It is an extreme affair to say the least what with Gayle's solo sax and bass clarinet coming off highly reminiscent of those Roscoe Mitchell efforts that ended up on a whole slew of small labels throughout the seventies. More amazing's when Gayle plays drums AND sax simultaneously actually sounding like two separate entities a la INTERSTELLAR SPACE or DUO EXCHANGE ifyoucanbelieveit! An incredible achievement that really knocks one for that oft-used "loop" term, making me wonder if anyone else had come up with the same idea earlier (of course any help'd be appreciated although I double any of you would bother responding).
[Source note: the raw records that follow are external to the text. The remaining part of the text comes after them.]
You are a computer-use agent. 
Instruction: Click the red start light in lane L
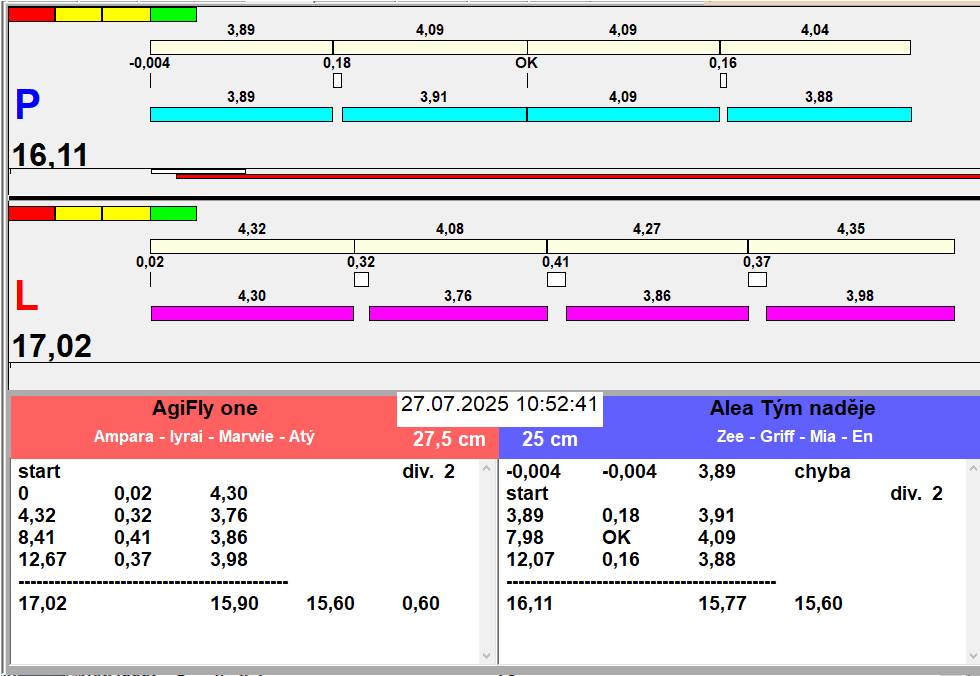tap(31, 213)
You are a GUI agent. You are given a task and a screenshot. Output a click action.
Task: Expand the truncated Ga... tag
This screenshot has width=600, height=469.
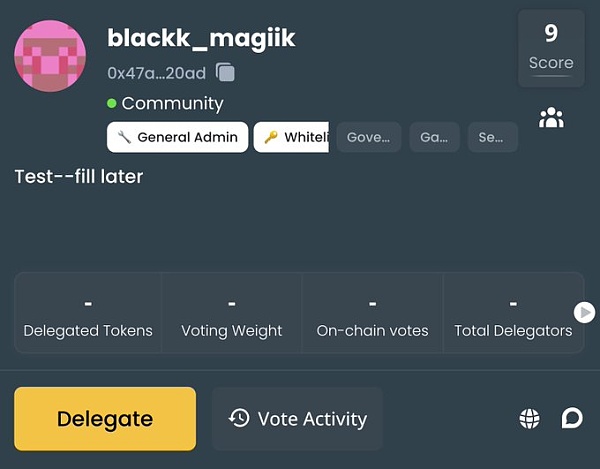pos(434,137)
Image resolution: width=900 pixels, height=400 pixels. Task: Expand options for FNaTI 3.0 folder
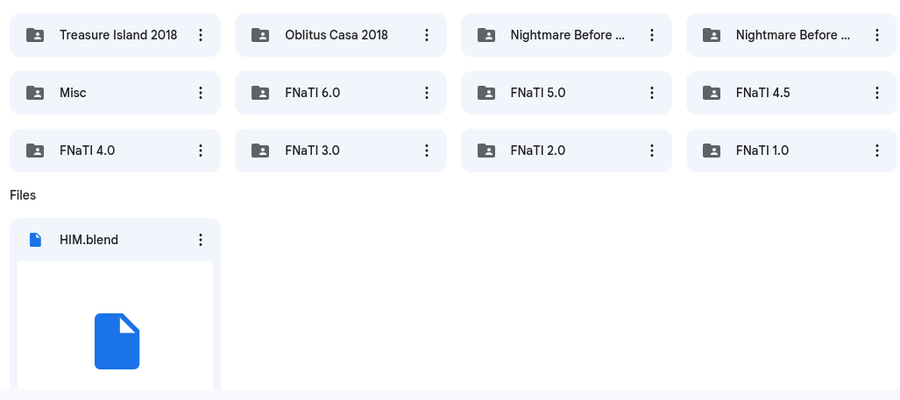tap(426, 150)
Of course the piano track where Gayle gets into his street preacher mode and offends a good portion of his uppercrust fans is the real deal reason to get this, not only because of the free splat piano playing (as far as I know not even Cecil Taylor had gone this far!) but for the impassioned sermonizing regarding all of those hot button morality-based subjects that are bound to "offend". Sheesh, after all of the OFFENDING these precious petunia types have been shoving down decent peoples' throats for what seems like ages don'tcha think that said people should be on the RECEIVING end for once in their sick and shallow lives? I sure do, even though these flowering types think they're too anointed and above us all to have any sort of contrary opine reach their so-tender ears!
A real worthy to have and to hold. Perhaps the pick of the week/month/whatever.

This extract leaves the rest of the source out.